[Collection entries]
^^^^^^^^
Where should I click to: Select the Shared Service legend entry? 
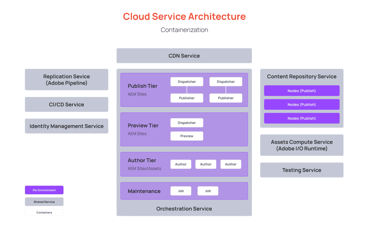pyautogui.click(x=44, y=201)
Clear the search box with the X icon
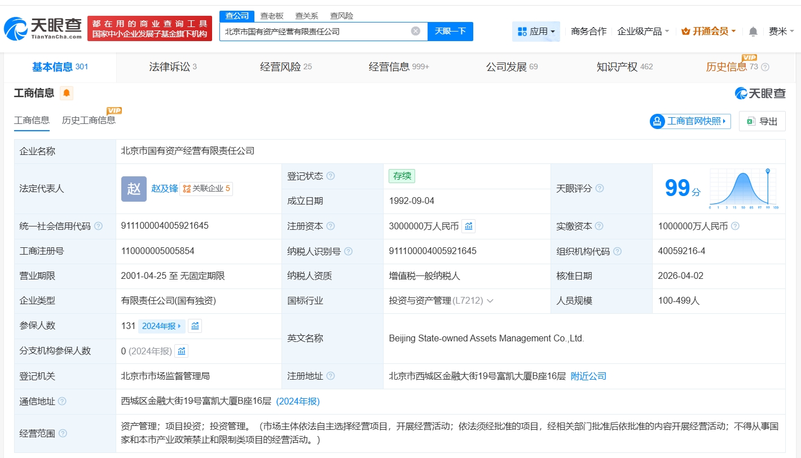This screenshot has width=801, height=458. click(x=416, y=32)
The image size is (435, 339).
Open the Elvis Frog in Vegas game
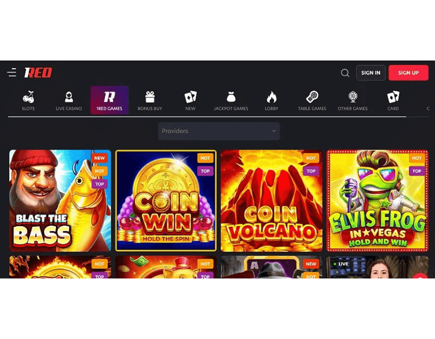pos(377,200)
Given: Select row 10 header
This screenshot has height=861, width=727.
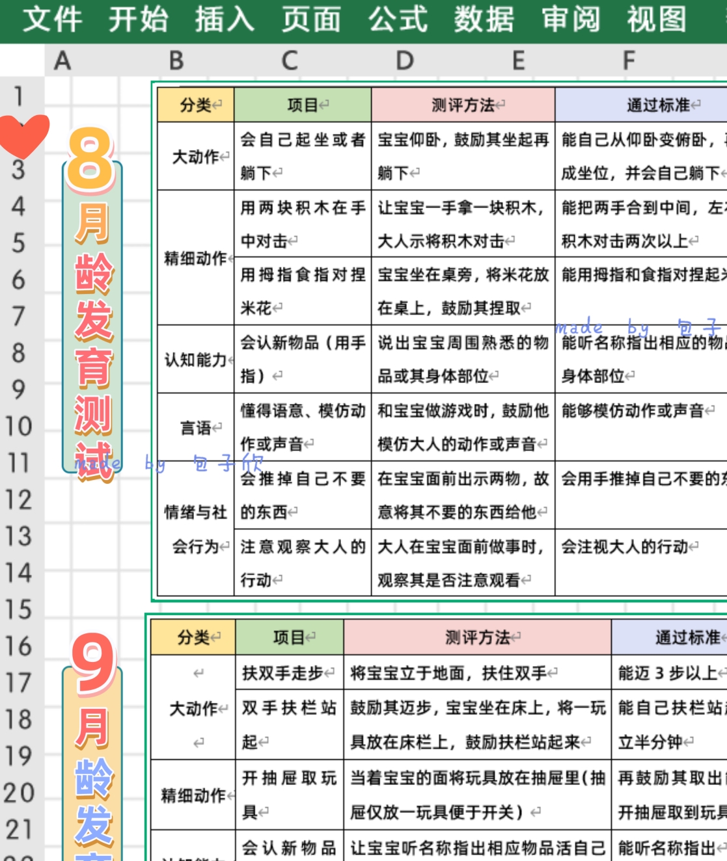Looking at the screenshot, I should coord(19,427).
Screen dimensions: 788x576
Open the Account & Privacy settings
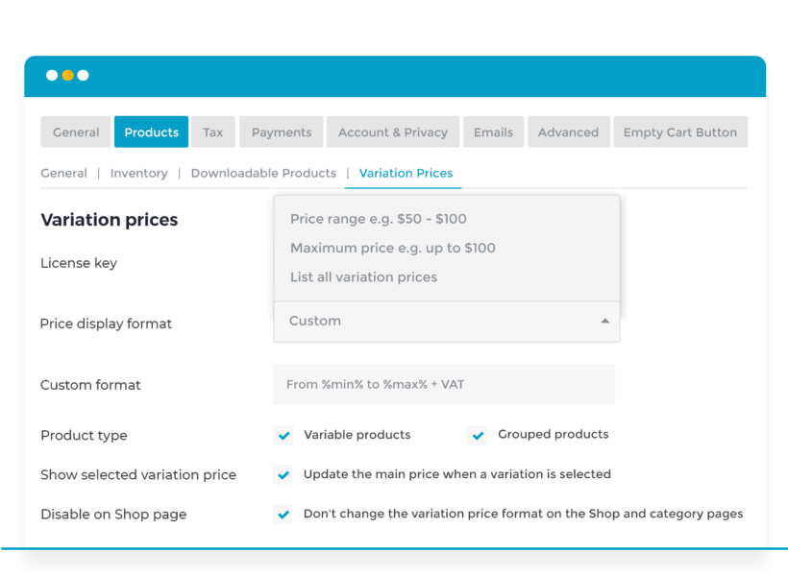coord(392,132)
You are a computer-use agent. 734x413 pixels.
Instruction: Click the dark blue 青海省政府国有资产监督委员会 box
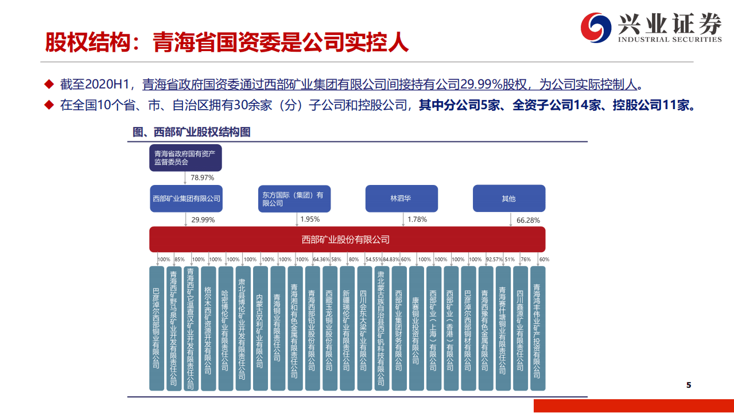[185, 157]
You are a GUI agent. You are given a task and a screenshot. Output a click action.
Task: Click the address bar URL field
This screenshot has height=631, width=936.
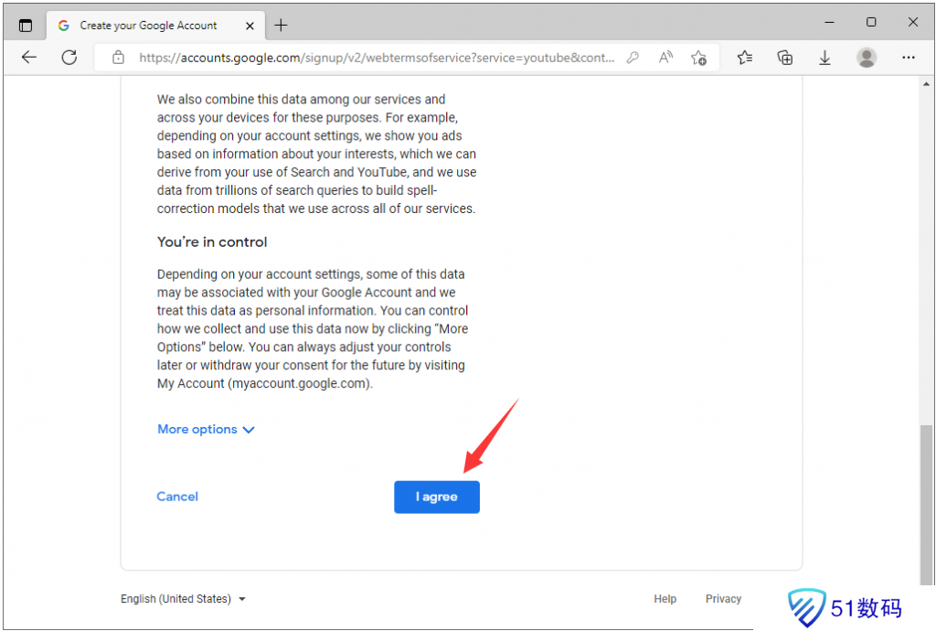pos(375,58)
^^^^^^^^
§ **About this exercise**
Please give back an exact copy of the entries above from their first line through the line containing "Given: Select row 10 header", leaving the pictures aside.

§ **Reply to the exercise**
Where should I click to: Select the Shared Service legend entry? 
pyautogui.click(x=44, y=201)
Clear the search box with the X icon
This screenshot has width=801, height=458. click(x=416, y=32)
The image size is (435, 339).
Open the Elvis Frog in Vegas game
pos(377,200)
Given: Select row 10 header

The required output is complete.